__Given task__
Rewrite the records below, replacing each "GUI agent" with "screen-control agent" and leaving everything else unchanged.

[Records excerpted from a collection]
● ● ●
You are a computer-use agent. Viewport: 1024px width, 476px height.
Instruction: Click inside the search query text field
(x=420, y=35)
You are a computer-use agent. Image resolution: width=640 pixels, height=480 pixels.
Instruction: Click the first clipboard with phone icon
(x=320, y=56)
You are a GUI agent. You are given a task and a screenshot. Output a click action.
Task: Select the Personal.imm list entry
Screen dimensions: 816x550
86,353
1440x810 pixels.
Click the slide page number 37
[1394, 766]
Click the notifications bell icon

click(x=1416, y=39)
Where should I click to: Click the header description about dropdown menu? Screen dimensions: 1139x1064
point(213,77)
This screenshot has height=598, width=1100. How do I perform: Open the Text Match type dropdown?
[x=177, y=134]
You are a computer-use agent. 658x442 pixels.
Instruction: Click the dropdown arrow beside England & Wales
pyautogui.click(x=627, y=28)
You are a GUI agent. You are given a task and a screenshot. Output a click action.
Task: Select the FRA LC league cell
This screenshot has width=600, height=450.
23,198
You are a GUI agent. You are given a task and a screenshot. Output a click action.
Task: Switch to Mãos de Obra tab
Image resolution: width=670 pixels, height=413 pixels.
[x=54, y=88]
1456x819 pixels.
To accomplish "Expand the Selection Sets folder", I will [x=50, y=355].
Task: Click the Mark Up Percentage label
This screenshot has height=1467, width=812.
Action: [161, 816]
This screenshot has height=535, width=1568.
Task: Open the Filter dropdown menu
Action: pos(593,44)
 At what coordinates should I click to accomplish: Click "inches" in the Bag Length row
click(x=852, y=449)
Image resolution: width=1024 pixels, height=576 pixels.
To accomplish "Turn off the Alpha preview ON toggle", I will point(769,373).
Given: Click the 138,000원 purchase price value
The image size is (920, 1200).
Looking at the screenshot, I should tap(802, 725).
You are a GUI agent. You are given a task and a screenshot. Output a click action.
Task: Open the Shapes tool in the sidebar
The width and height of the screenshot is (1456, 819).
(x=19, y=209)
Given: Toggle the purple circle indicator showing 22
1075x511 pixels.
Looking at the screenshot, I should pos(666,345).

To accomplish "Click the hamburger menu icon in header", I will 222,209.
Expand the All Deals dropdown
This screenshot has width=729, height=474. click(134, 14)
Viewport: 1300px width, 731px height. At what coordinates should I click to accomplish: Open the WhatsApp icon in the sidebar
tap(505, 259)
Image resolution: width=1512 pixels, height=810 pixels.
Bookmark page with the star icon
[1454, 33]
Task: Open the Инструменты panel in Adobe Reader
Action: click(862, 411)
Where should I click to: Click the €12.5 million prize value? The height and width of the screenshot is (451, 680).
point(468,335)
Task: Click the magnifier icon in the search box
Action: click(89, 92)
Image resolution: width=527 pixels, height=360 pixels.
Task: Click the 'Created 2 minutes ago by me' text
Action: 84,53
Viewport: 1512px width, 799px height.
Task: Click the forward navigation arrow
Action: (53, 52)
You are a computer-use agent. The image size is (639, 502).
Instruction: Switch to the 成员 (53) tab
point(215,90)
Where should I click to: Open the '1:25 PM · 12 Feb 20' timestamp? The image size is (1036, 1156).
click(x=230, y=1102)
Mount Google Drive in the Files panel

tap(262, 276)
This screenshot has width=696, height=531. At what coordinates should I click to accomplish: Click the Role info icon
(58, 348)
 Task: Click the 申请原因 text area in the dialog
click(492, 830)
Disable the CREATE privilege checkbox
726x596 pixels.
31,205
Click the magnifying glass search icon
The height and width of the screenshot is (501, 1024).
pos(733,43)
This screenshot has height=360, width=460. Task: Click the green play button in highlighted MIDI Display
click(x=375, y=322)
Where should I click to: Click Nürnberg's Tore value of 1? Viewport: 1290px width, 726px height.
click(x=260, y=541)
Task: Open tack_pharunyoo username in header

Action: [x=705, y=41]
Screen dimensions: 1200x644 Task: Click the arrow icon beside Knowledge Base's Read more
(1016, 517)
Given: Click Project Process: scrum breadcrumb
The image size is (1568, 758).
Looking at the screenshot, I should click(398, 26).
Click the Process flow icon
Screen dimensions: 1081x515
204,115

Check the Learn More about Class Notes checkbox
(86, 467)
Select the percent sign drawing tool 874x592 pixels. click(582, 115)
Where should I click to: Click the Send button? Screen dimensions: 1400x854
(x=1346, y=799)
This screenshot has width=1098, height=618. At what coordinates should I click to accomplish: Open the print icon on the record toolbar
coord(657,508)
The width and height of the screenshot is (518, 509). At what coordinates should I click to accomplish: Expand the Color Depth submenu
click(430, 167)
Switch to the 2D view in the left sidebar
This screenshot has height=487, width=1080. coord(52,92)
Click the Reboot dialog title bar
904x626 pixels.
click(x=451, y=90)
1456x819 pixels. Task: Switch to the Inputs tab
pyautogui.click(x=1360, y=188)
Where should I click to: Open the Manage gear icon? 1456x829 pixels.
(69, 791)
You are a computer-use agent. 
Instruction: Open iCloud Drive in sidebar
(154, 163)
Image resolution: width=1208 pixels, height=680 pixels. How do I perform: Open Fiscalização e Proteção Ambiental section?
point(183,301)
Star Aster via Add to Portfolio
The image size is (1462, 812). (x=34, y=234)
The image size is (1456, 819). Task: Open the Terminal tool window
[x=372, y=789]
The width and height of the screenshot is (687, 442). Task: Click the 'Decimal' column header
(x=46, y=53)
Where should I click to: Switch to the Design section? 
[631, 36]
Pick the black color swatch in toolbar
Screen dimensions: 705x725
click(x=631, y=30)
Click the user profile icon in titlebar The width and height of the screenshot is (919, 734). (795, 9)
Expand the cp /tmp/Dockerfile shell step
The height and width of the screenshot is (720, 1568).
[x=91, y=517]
● ● ●
__Response to the exercise__
You are a computer-use agent. Viewport: 1024px width, 476px height.
Instruction: Click inside the search query text field
(x=420, y=35)
You are a computer-use agent. Image resolution: width=640 pixels, height=480 pixels.
Instruction: Click the first clipboard with phone icon
(x=320, y=56)
You are a screen-control agent. You are given a task and a screenshot. Output a click action.
Task: Select the Personal.imm list entry
Screen dimensions: 816x550
86,353
1440x810 pixels.
Click the slide page number 37
[1394, 766]
Click the notifications bell icon

click(x=1416, y=39)
Where should I click to: Click the header description about dropdown menu? Screen dimensions: 1139x1064
point(213,77)
This screenshot has height=598, width=1100. How do I perform: Open the Text Match type dropdown?
[x=177, y=134]
You are a computer-use agent. 658x442 pixels.
Instruction: Click the dropdown arrow beside England & Wales
pyautogui.click(x=627, y=28)
You are a screen-control agent. You are given a task and a screenshot. Output a click action.
Task: Select the FRA LC league cell
This screenshot has width=600, height=450.
23,198
You are a screen-control agent. You are given a task and a screenshot. Output a click action.
Task: Switch to Mãos de Obra tab
Image resolution: width=670 pixels, height=413 pixels.
[x=54, y=88]
1456x819 pixels.
To accomplish "Expand the Selection Sets folder", I will [x=50, y=355].
Task: Click the Mark Up Percentage label
This screenshot has height=1467, width=812.
Action: [161, 816]
This screenshot has height=535, width=1568.
Task: Open the Filter dropdown menu
Action: pos(593,44)
 At what coordinates should I click to accomplish: Click "inches" in the Bag Length row
click(x=852, y=449)
Image resolution: width=1024 pixels, height=576 pixels.
To accomplish "Turn off the Alpha preview ON toggle", I will point(769,373).
Given: Click the 138,000원 purchase price value
The image size is (920, 1200).
Looking at the screenshot, I should tap(802, 725).
You are a screen-control agent. You are given a task and a screenshot. Output a click action.
Task: Open the Shapes tool in the sidebar
The width and height of the screenshot is (1456, 819).
(x=19, y=209)
Given: Toggle the purple circle indicator showing 22
1075x511 pixels.
Looking at the screenshot, I should pos(666,345).

To accomplish "Click the hamburger menu icon in header", I will 222,209.
Expand the All Deals dropdown
This screenshot has width=729, height=474. click(134, 14)
Viewport: 1300px width, 731px height. At what coordinates should I click to accomplish: Open the WhatsApp icon in the sidebar
tap(505, 259)
Image resolution: width=1512 pixels, height=810 pixels.
Bookmark page with the star icon
[1454, 33]
Task: Open the Инструменты panel in Adobe Reader
Action: click(862, 411)
Where should I click to: Click the €12.5 million prize value? The height and width of the screenshot is (451, 680).
point(468,335)
Task: Click the magnifier icon in the search box
Action: click(89, 92)
Image resolution: width=527 pixels, height=360 pixels.
Task: Click the 'Created 2 minutes ago by me' text
Action: 84,53
Viewport: 1512px width, 799px height.
Task: Click the forward navigation arrow
Action: (53, 52)
You are a computer-use agent. The image size is (639, 502).
Instruction: Switch to the 成员 (53) tab
point(215,90)
Where should I click to: Open the '1:25 PM · 12 Feb 20' timestamp? The image size is (1036, 1156).
click(x=230, y=1102)
Mount Google Drive in the Files panel

tap(262, 276)
This screenshot has width=696, height=531. At what coordinates should I click to accomplish: Click the Role info icon
(58, 348)
 Task: Click the 申请原因 text area in the dialog
click(492, 830)
Disable the CREATE privilege checkbox
726x596 pixels.
31,205
Click the magnifying glass search icon
The height and width of the screenshot is (501, 1024).
pos(733,43)
This screenshot has height=360, width=460. Task: Click the green play button in highlighted MIDI Display
click(x=375, y=322)
Where should I click to: Click Nürnberg's Tore value of 1? Viewport: 1290px width, 726px height.
click(x=260, y=541)
Task: Open tack_pharunyoo username in header

Action: [x=705, y=41]
Screen dimensions: 1200x644 Task: Click the arrow icon beside Knowledge Base's Read more
(1016, 517)
Given: Click Project Process: scrum breadcrumb
The image size is (1568, 758).
Looking at the screenshot, I should click(398, 26).
Click the Process flow icon
Screen dimensions: 1081x515
204,115

Check the Learn More about Class Notes checkbox
(86, 467)
Select the percent sign drawing tool 874x592 pixels. click(582, 115)
Where should I click to: Click the Send button? Screen dimensions: 1400x854
(x=1346, y=799)
This screenshot has width=1098, height=618. At what coordinates should I click to accomplish: Open the print icon on the record toolbar
coord(657,508)
The width and height of the screenshot is (518, 509). At what coordinates should I click to accomplish: Expand the Color Depth submenu
click(430, 167)
Switch to the 2D view in the left sidebar
This screenshot has height=487, width=1080. coord(52,92)
Click the Reboot dialog title bar
904x626 pixels.
click(x=451, y=90)
1456x819 pixels. Task: Switch to the Inputs tab
pyautogui.click(x=1360, y=188)
Where should I click to: Open the Manage gear icon? 1456x829 pixels.
(69, 791)
You are a computer-use agent. 
Instruction: Open iCloud Drive in sidebar
(154, 163)
Image resolution: width=1208 pixels, height=680 pixels. How do I perform: Open Fiscalização e Proteção Ambiental section?
point(183,301)
Star Aster via Add to Portfolio
The image size is (1462, 812). (x=34, y=234)
The image size is (1456, 819). Task: Open the Terminal tool window
[x=372, y=789]
The width and height of the screenshot is (687, 442). Task: Click the 'Decimal' column header
(x=46, y=53)
Where should I click to: Switch to the Design section? 
[631, 36]
Pick the black color swatch in toolbar
Screen dimensions: 705x725
click(x=631, y=30)
Click the user profile icon in titlebar The width and height of the screenshot is (919, 734). (795, 9)
Expand the cp /tmp/Dockerfile shell step
The height and width of the screenshot is (720, 1568).
[x=91, y=517]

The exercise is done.